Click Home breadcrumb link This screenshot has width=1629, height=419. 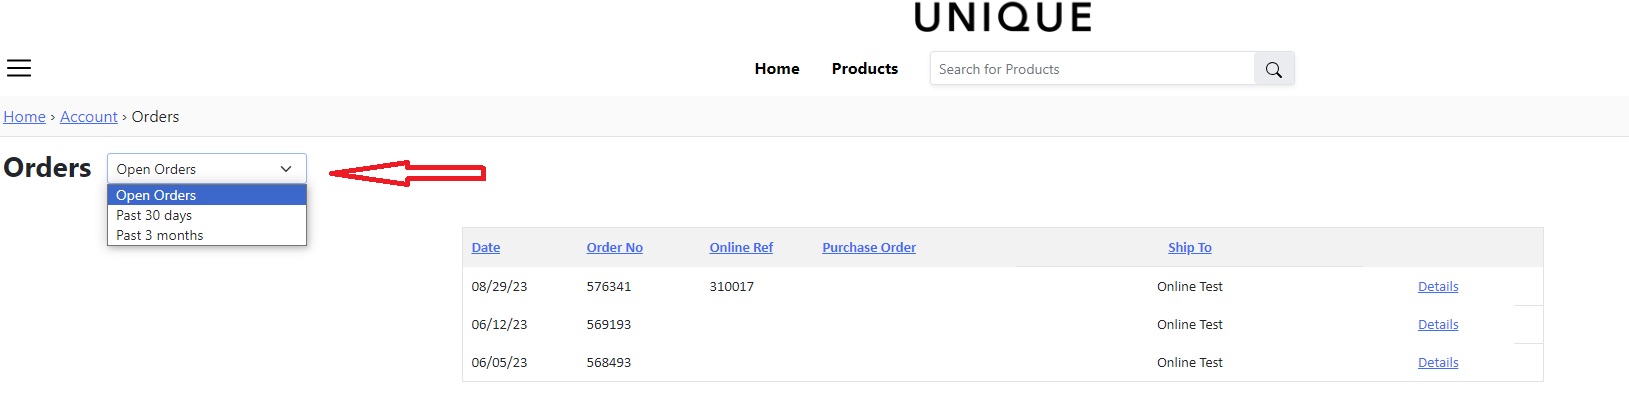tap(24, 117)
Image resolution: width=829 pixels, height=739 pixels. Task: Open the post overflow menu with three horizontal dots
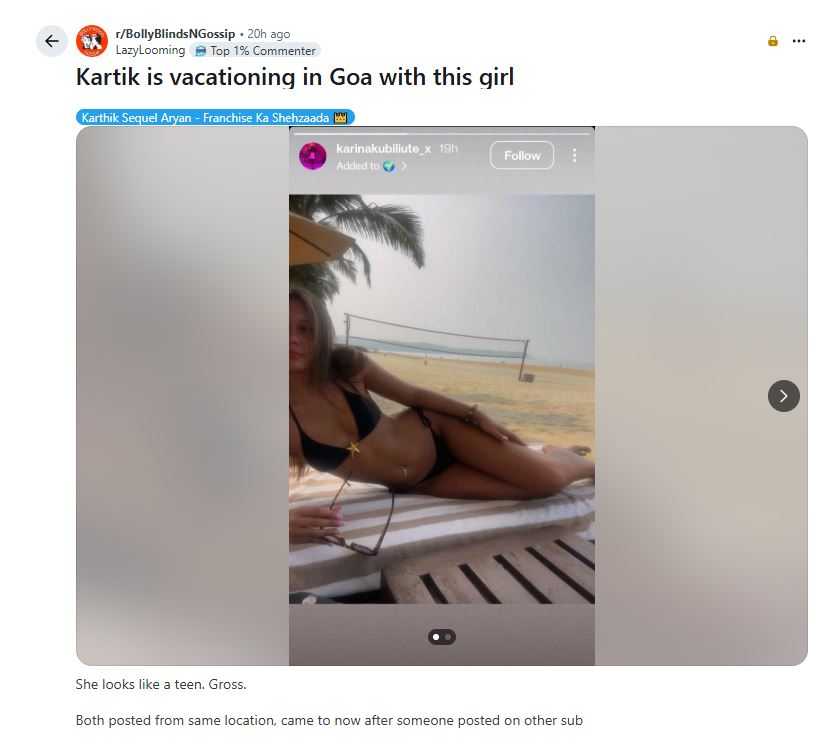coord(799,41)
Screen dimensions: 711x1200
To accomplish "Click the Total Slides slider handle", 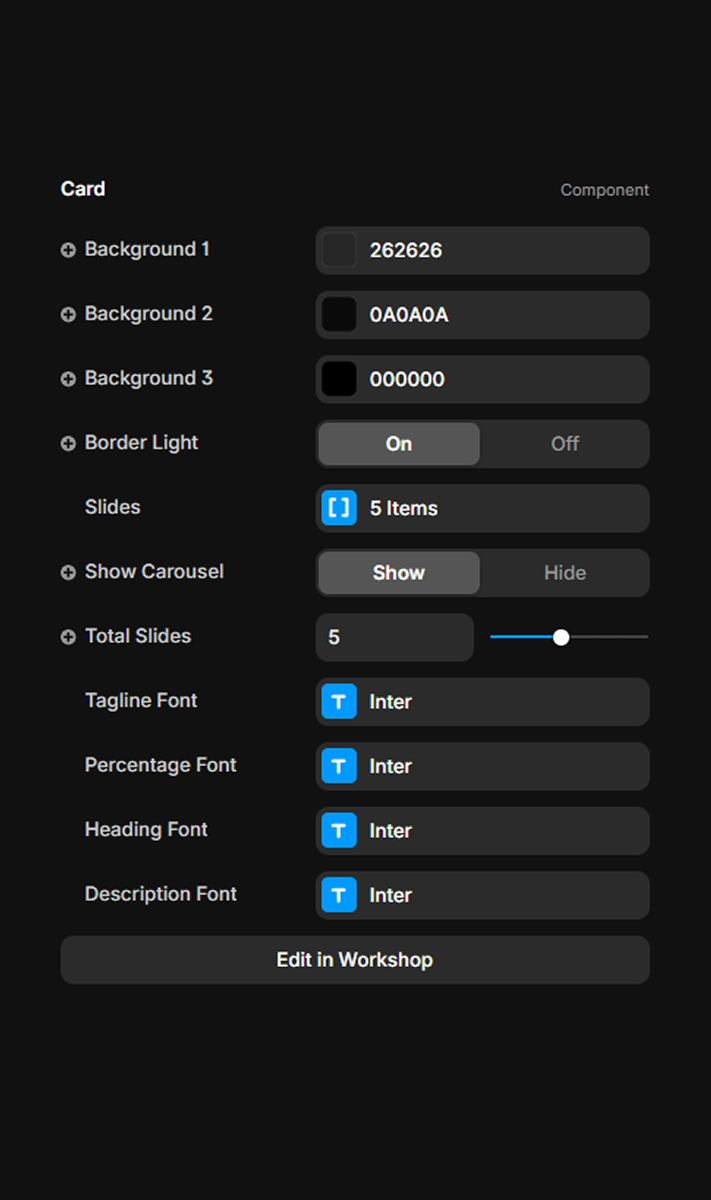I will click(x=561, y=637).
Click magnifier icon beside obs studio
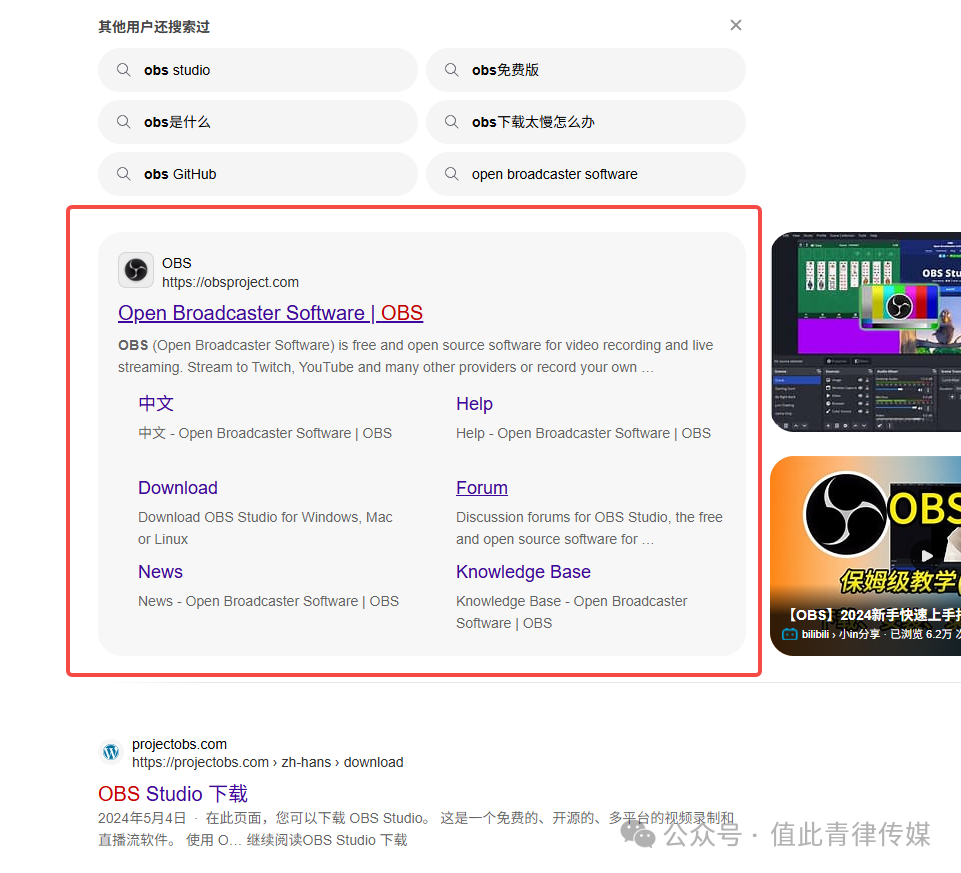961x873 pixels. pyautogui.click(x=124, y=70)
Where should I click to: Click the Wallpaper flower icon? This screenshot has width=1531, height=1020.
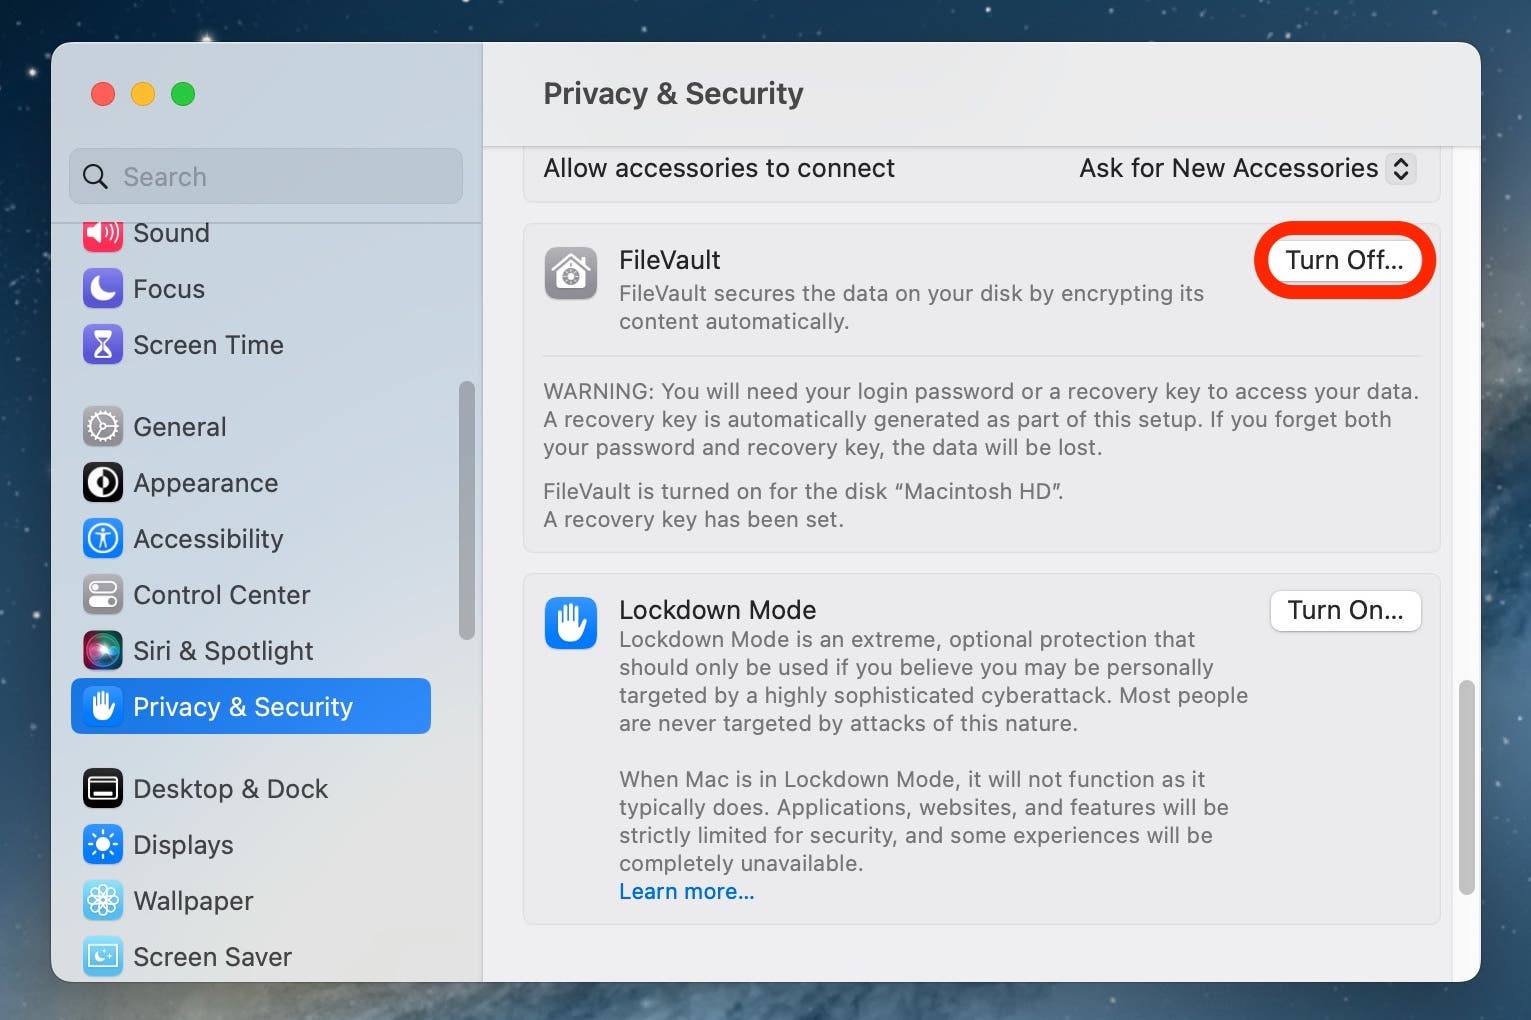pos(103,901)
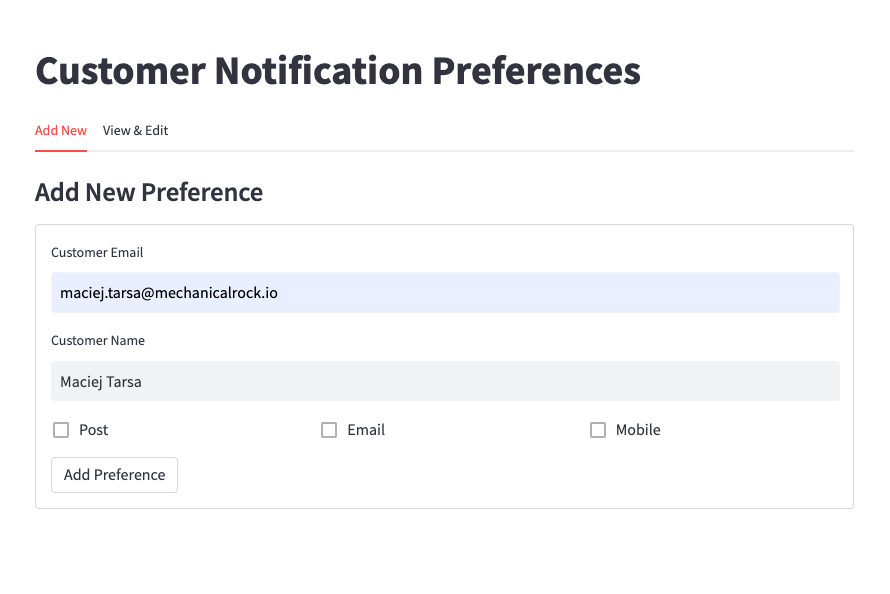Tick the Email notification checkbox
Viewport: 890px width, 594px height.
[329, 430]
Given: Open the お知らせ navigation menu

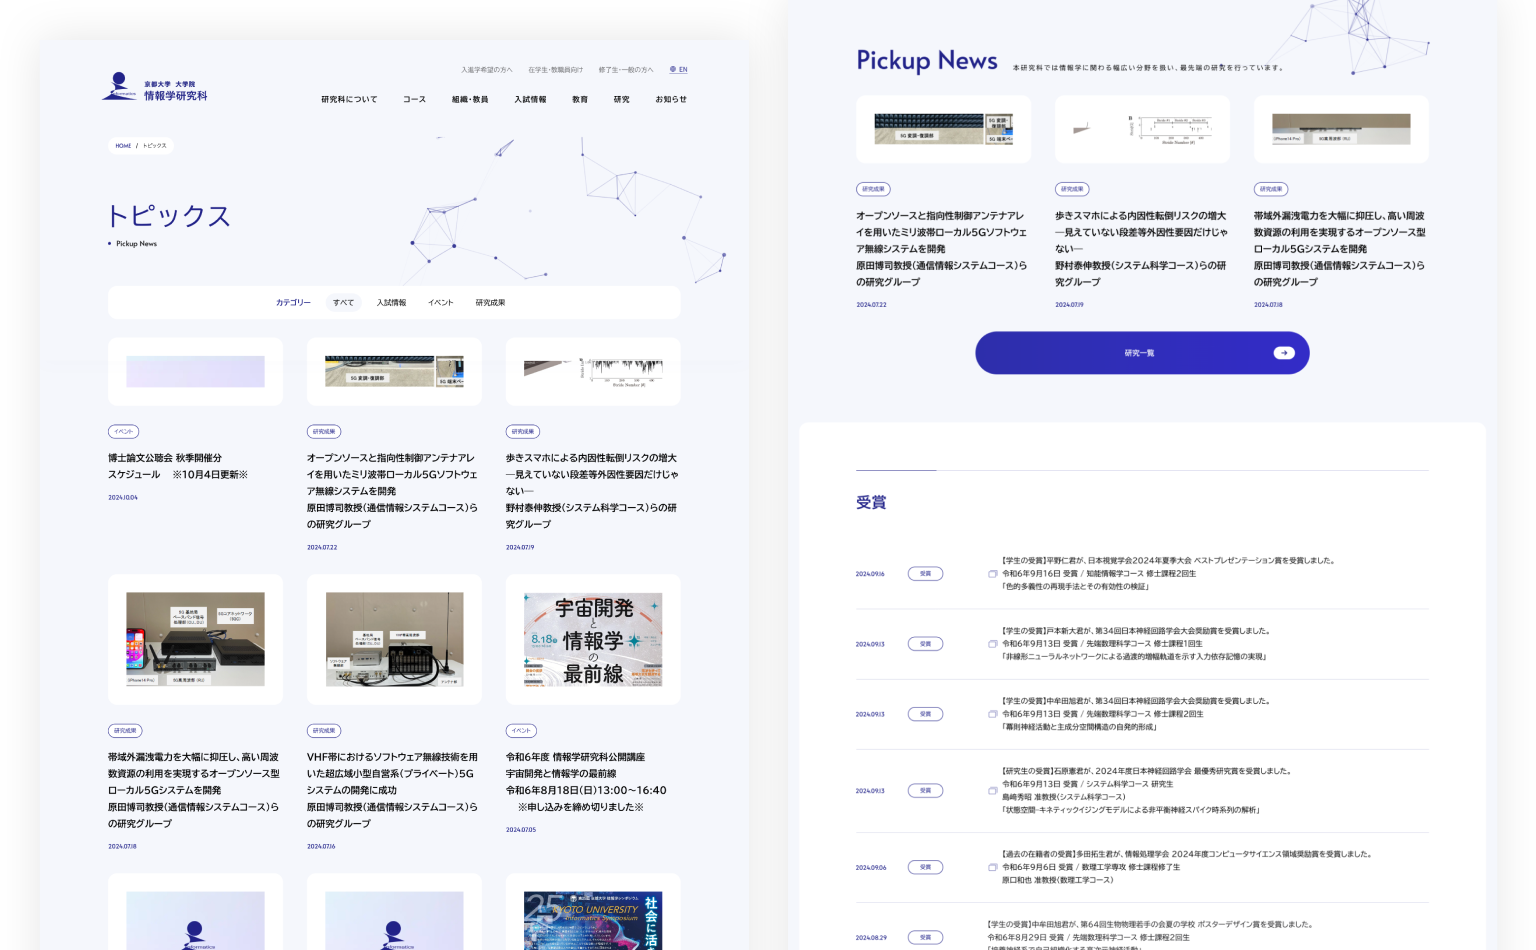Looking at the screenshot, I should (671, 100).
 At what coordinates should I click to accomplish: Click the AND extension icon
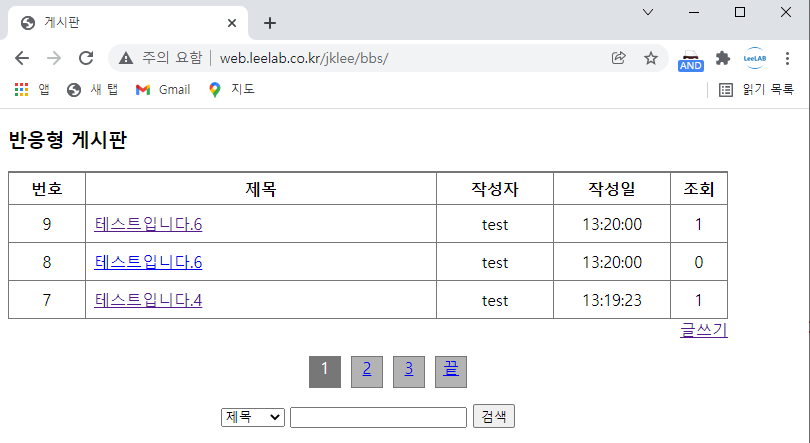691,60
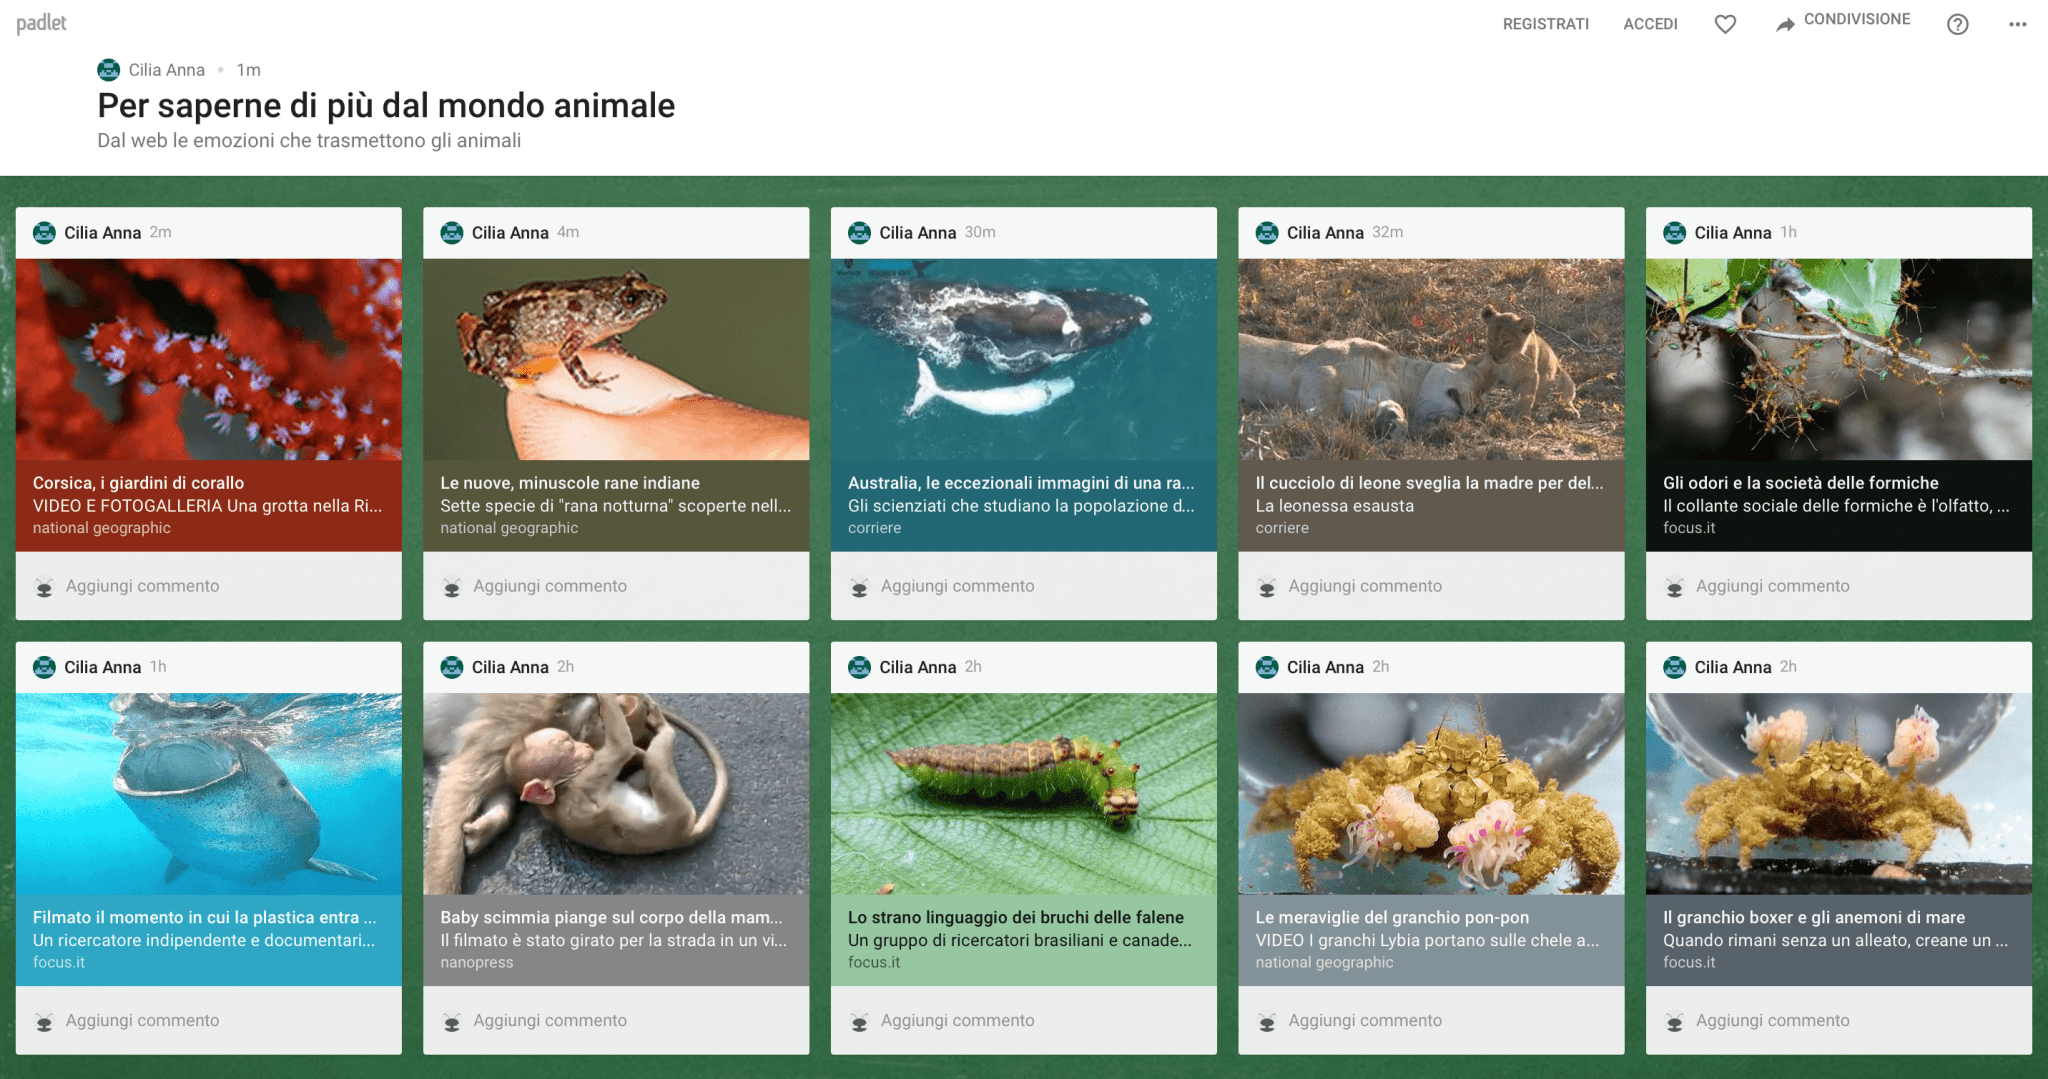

---

> [About this exercise] Beginning with the line containing "Given: Open the お知らせ navigation menu" and ending with the last line of the material, output each line exactly; do not include pictures.

> [Solution]
Given: Open the お知らせ navigation menu

Looking at the screenshot, I should (671, 100).
 At what coordinates should I click to accomplish: Click the AND extension icon
691,60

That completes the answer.